Davies insists that data could be anonymised. The Department of Health always promise that medical data used in such initiatives will be anonymised, yet one of the reasons that Care.data (an initiative to store all patient data on a single database) was abandoned is that this was shown to be untrue. I have also shown that the department has misinformed the public about the level of access granted to commercial actors in the 100,000 Genome Project. In particular it said the data would be “pseudonymised” rather than anonymised, meaning there would still be information available such as age or geographical location.
The danger of personalisation
But more generally, what could genomic information add to Google’s already far-reaching database of individual information? A hint lies in its self-confessed aspiration to organise our lives for us. The algorithms “will get better, and we will get better at personalisation”, according to Eric Schmidt, executive chairman of Google’s parent company Alphabet. This will “enable Google users to ask the question, ‘what shall I do tomorrow?’, or ‘what job shall I take?’”.
With personalisation as its ultimate “goal”, Google intends to use the machine learning algorithms which track our digital footprint and target users with personalised advertising based on their preferences. It also wants to analyse health and genomic data to make predictions such as when a person might develop bipolar disorder or tell us what we should do with our lives.
Let us not forget that data, genomic or otherwise, is the oil of the digital era. What is stopping genomic information from being captured, bought and sold? We cannot assume that people will make life choices based upon their “genetic profile” without undue pressure – commercial or governmental.

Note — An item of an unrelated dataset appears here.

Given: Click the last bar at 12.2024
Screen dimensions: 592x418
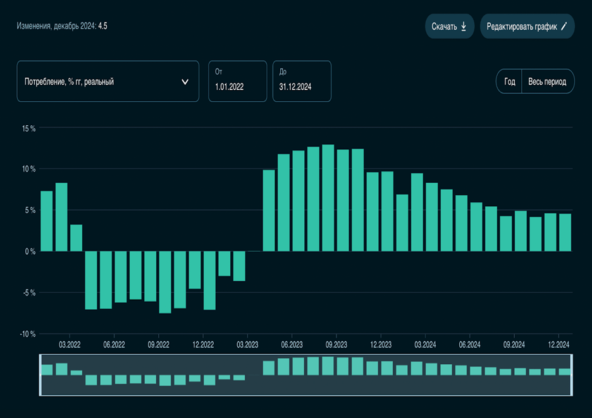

As for how genomic data might be used and what decisions will be taken about us, the mass surveillance by government agencies of their own citizens is a chilling reminder of the way information technology can be used. There is something unpalatable about everything being connected and everything being known.
When it comes to genetics, the implications are particularly frightening. For example, there are claims of evidence of a link between genes and criminality. We know that 40% of sexual offending risk is down to genetic factors. A “single national knowledge base” as the one the UK government is aiming to create might therefore be used for broad genetic profiling. Although early intervention programmes that buy into genetically deterministic notions of “crime genes” are reductive, serious debate about policies involving genetic information will no doubt happen soon.

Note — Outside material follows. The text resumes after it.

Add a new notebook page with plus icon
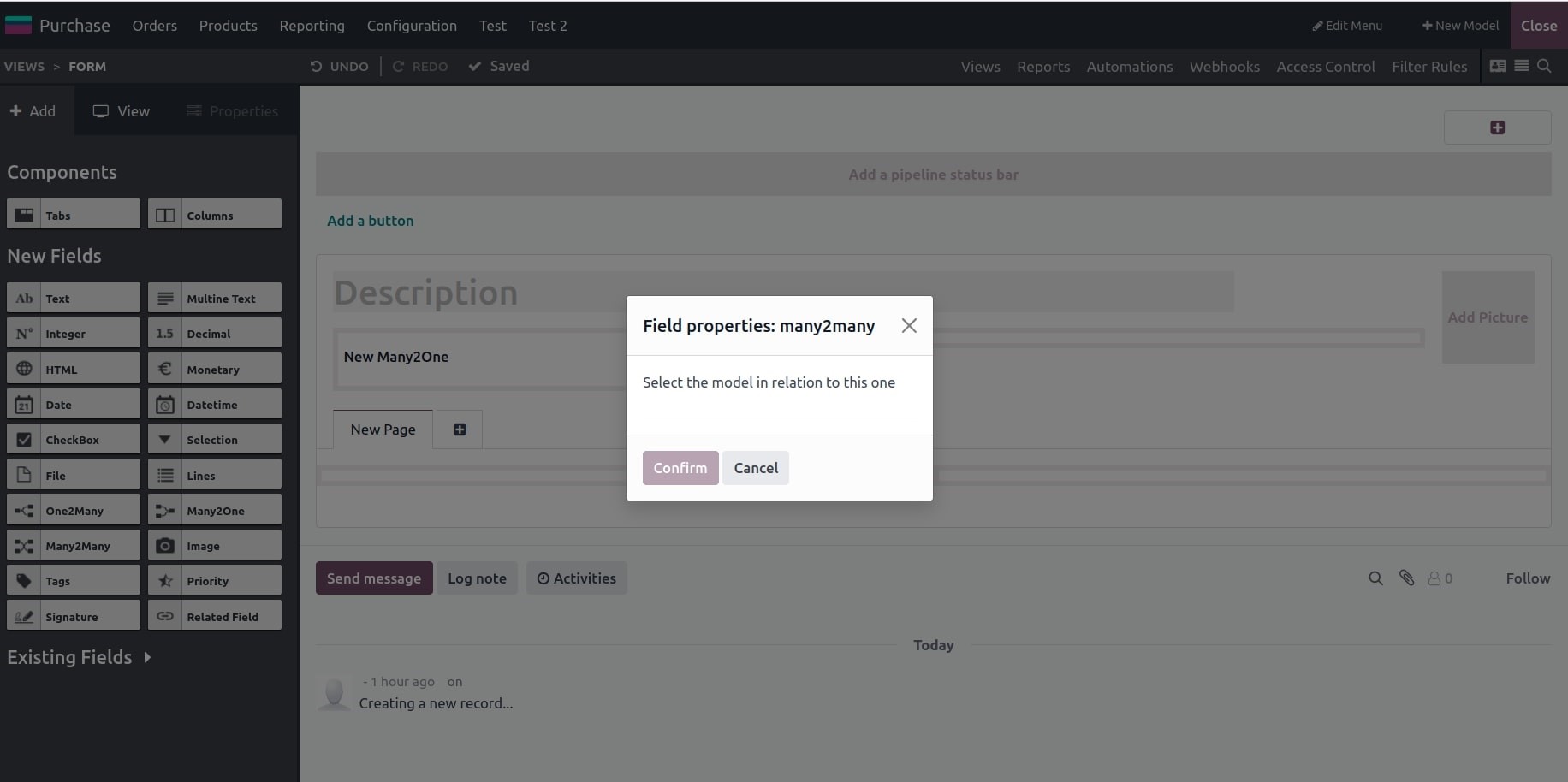1568x782 pixels. click(460, 430)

We can already see the beginnings of this in the United States. The bill Preserving Employee Wellness Programs Act – which has received strong backing from Republicans and business groups – would allow companies to require employees to undergo genetic testing. The results would be seen by employers, and should employees refuse to participate they would face significantly higher insurance costs.
Too much personalisation is likely to be intrusive. The challenge, then, will be to harness the potential of genomics while introducing measures to keep government and big business in check. The UK House of Commons Science and Technology Committee’s inquiry on genomics and genome editing was cut short (due to the recent snap general election). Its recommendations for further lines of enquiry include creating a quasi-independent body, which could be more attuned to broader, social and ethical concerns. This might introduce more balance at a pivotal time for the future of human genetic technologies.
This article was amended to correct that it was Google, the owners of DeepMind, that met with Genomics England.